Burning Up the Book: South LA Teens’ Production on Dickens Tells the Tale of Two Riots

January 2019

“A riot is the voice of the unheard,” Maxine Waters had said, about one of the most destructive civil disturbances in US history, the LA uprising of 1992.  From its epicenter more than 25 years later, South LA teens unmute the history of their neighborhood through an unlikely instrument: a book.  Centering on the story of an intellectually disabled boy and his talkative pet raven, the novel Barnaby Rudge was written by their creator Charles Dickens, who depicts the destruction of London in 1780 from the blended perspectives of the city’s inhabitants.  The students, seniors at Foshay Learning Center, are taking their nineteenth century literature lesson out of the classroom and onto the streets, the stage and on the air—dropping an album, Never Say Die, A Sonic Tribute to the LA 1992 Rebellion, that uses sonic field recordings to make the link between the histories of uprising in two cities. They are also premiering their show next week (2 performances, February 1/2, 6PM), a theatrical and dance adaptation of the Dickensian story put up for their community and the public. The production and exhibition featuring their album will be held at their South LA campus, Foshay Learning Center, located a few blocks away from the  businesses, homes, avenues and intersections that sustained some of the worst damage of the 1992 events.

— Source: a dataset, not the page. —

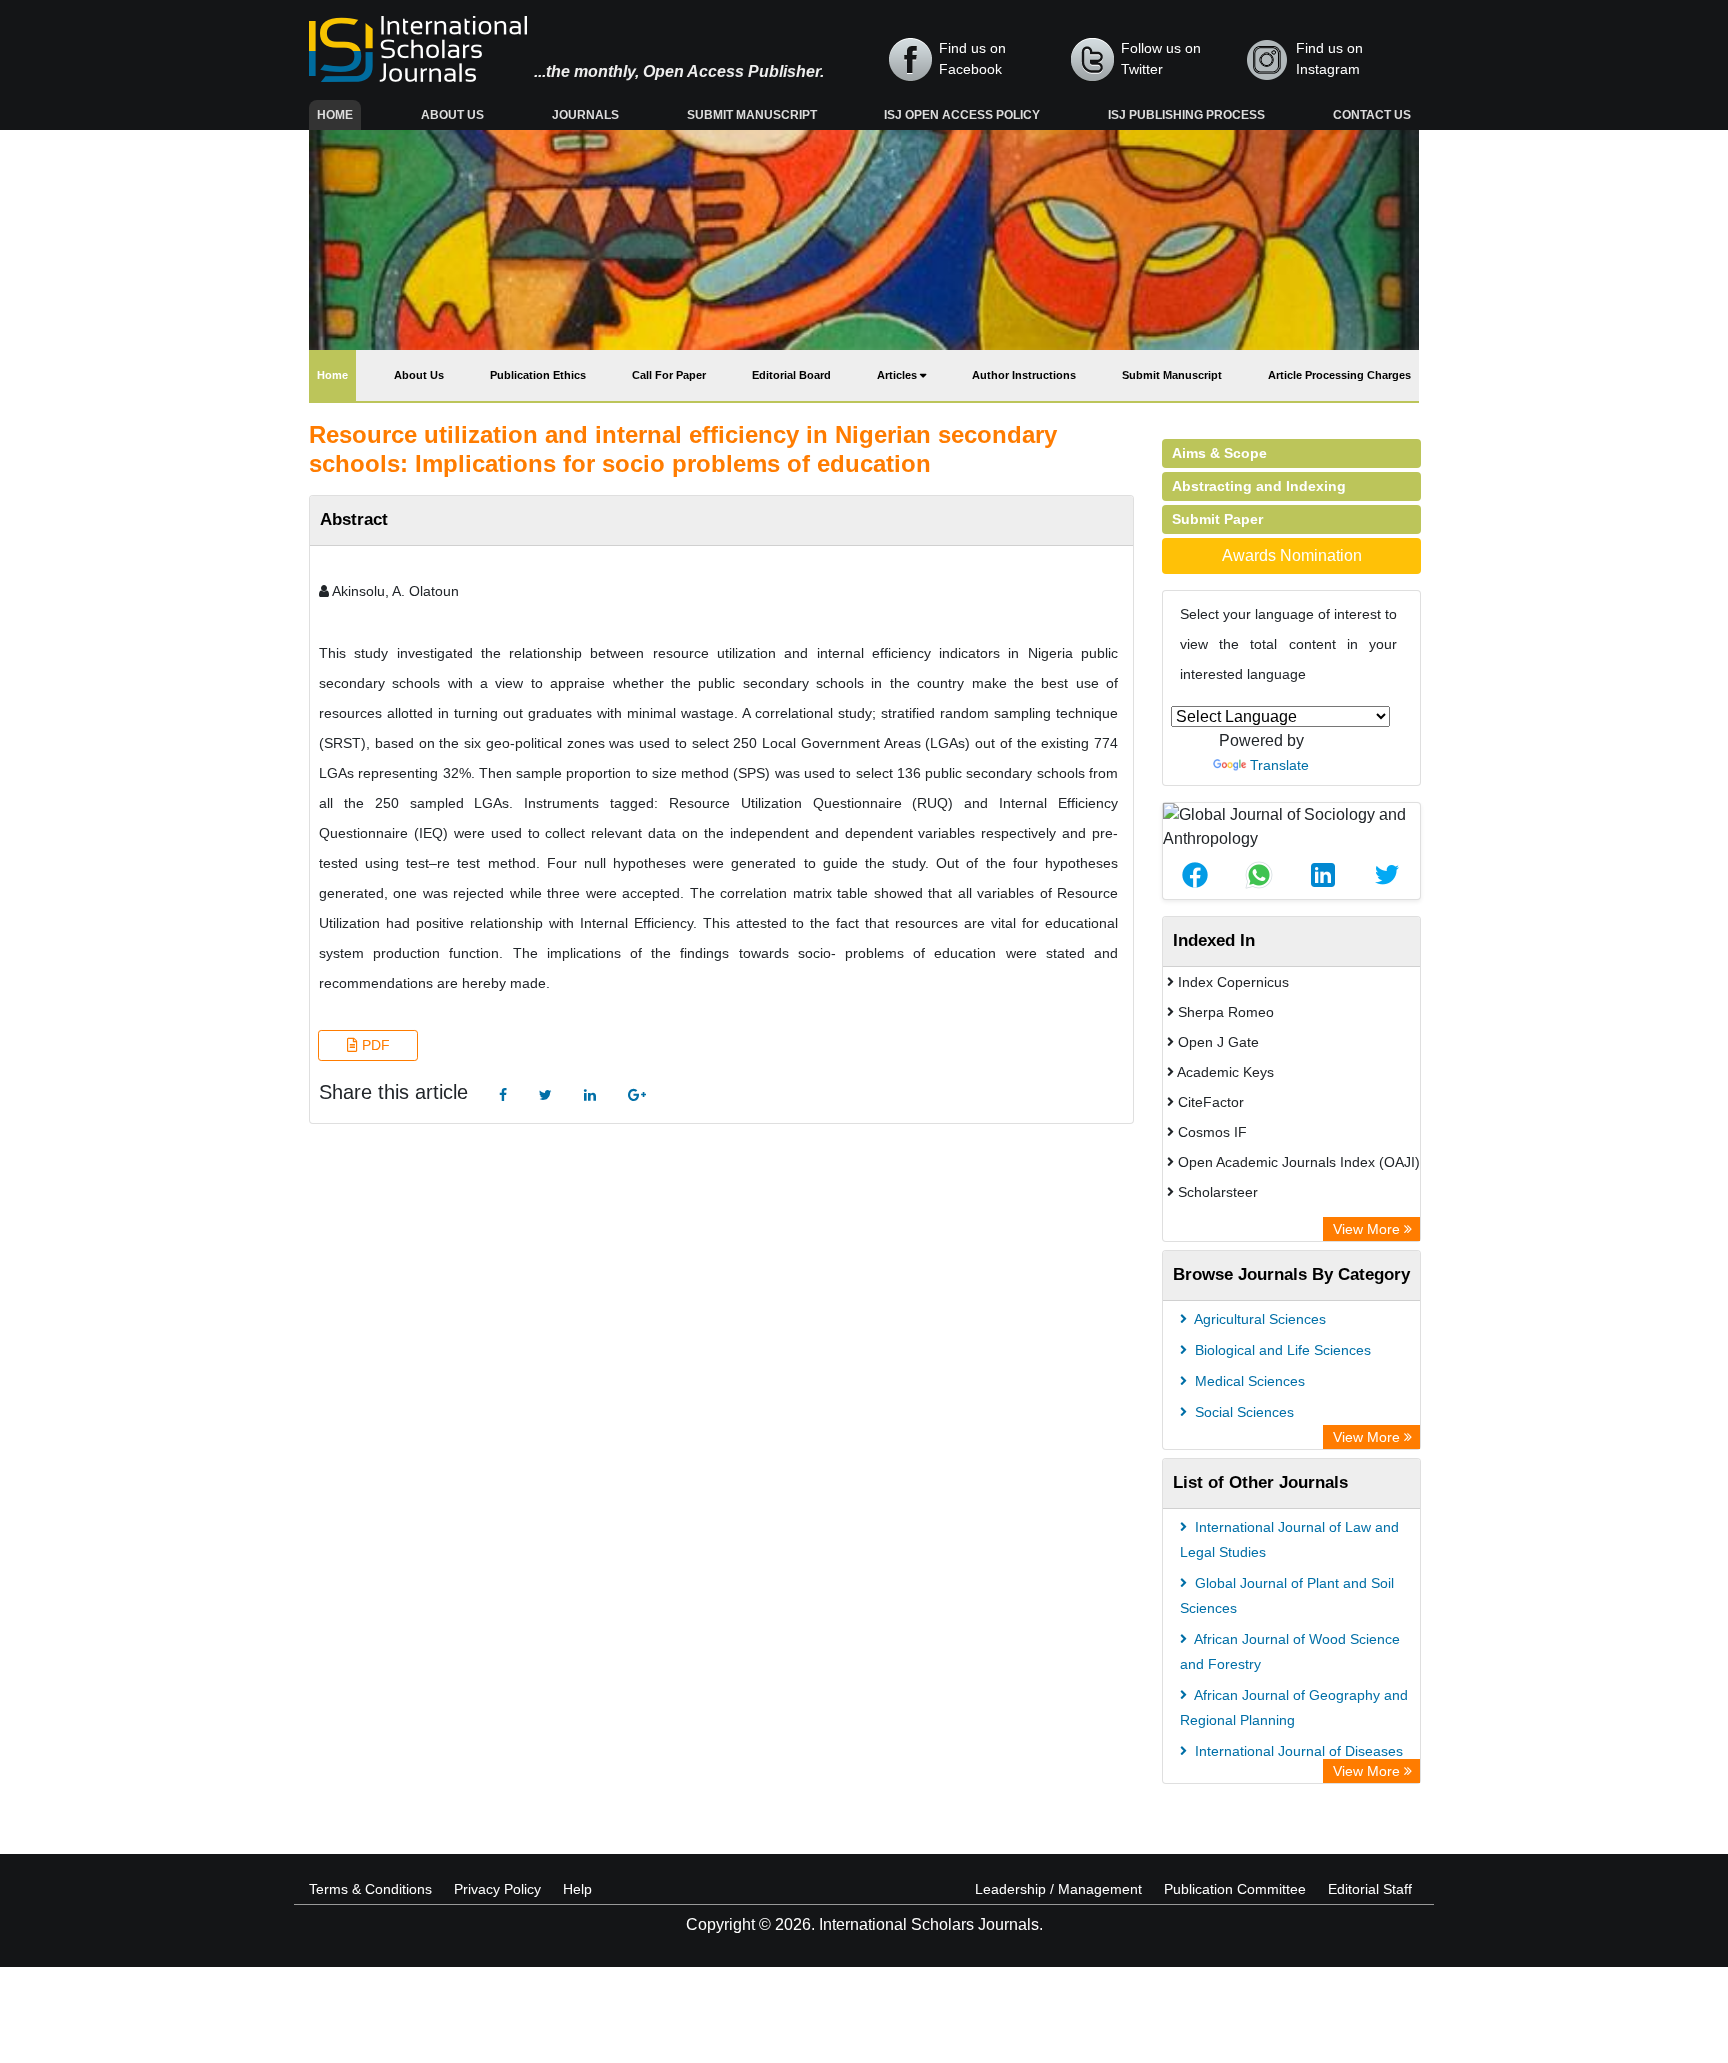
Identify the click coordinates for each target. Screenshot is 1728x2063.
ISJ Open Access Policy (962, 115)
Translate (1279, 765)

The album and production culminate an immersive study of the novel in students’ AP English Literature class, the latest of “LitLabs”– interdisciplinary and engaged teaching projects directed and taught by Jacqueline Barrios, their teacher.  Students are scholars with the University of Southern California’s Neighborhood Academic Initiative (NAI), a college pathway program aimed at preparing first-generation students for higher education.  NAI partners with the Dickens Project to support each LitLab journey, which guides students through the seemingly foreign world of the nineteenth century novel by assembling a cast of fellow travelers, weaving a unique pedagogical experience for students to build bridges between their world and the world of Dickens.  From literary scholars  to resident dance artists,  from Dickens enthusiasts to  researchers in urbanism and architecture, the cast of characters in the story of their learning mirrors the elaborate ones within the novels themselves.

The students’ album will officially “drop” in its own exhibition, LA 1992/London 1780: Sounding Out A Crowd, where a map installation and listening panels will contextualize and showcase the eleven original “singles” that students composed using an archive of found sounds from South LA and lyrics they wrote ala Dickens, riffing particularly off of his syntactic habit of writing long catalogs, or lists, in his multi-perspectival descriptions of the Gordon riots.  The singles represent students’ reworking of Dickens’ treatment of mob violence, an account that complicates the innocence or guilt of any single actor or point of view. Supported by UCLA’s Urban Humanities Initiative (UHI), a graduate program blending architecture, urban planning and humanities research methods, the album and exhibition as a whole orchestrate an experience of the students’ sound projects, which serve as a sonic documentary of student learning and the neighborhood. Visitors will see how students blended the novel’s storytelling with an experimental one in which they operate traditional literary tools alongside urban humanistic ones:  field work, sound scavenging, digital editing, urban research, interviews and mental mapping. The twelfth track in the album is an original piece by guest musician and composer Parker Hill (Spectral Acoustic) blending all of the students’ found sounds.

Layering history: Collaged hand-drawn maps for the cover of the album, Never Say Die: A Sonic Tribute to the LA 1992 Rebellion. Cover design by AP literature student, Joel Avila- Salguero.

A Tale of Two Riots: Students bring literature to life in this production blending theater, dance and live music. Poster design by AP literature student, Jung-Mi Jimenez and UCLA Urban Humanities alum, Sai Rojanapirom.

LA 1992/London 1780: Listening panels and a map installation contextualize students’ sonic work in this exhibition supported by UCLA’s Urban Humanities Initiative (UHI), a graduate research program in architecture, urban planning and the humanities. Design by UCLA UHI alum, Kenny Wong.

“It was just such a night as this”: Student actor with dance ensemble introduces the novel while hinting at its modern parallel.

Standing Out In the Crowd: The ensemble, all students in South LA, at the eve of Barnaby Rudge, coming soon February 1st and 2nd.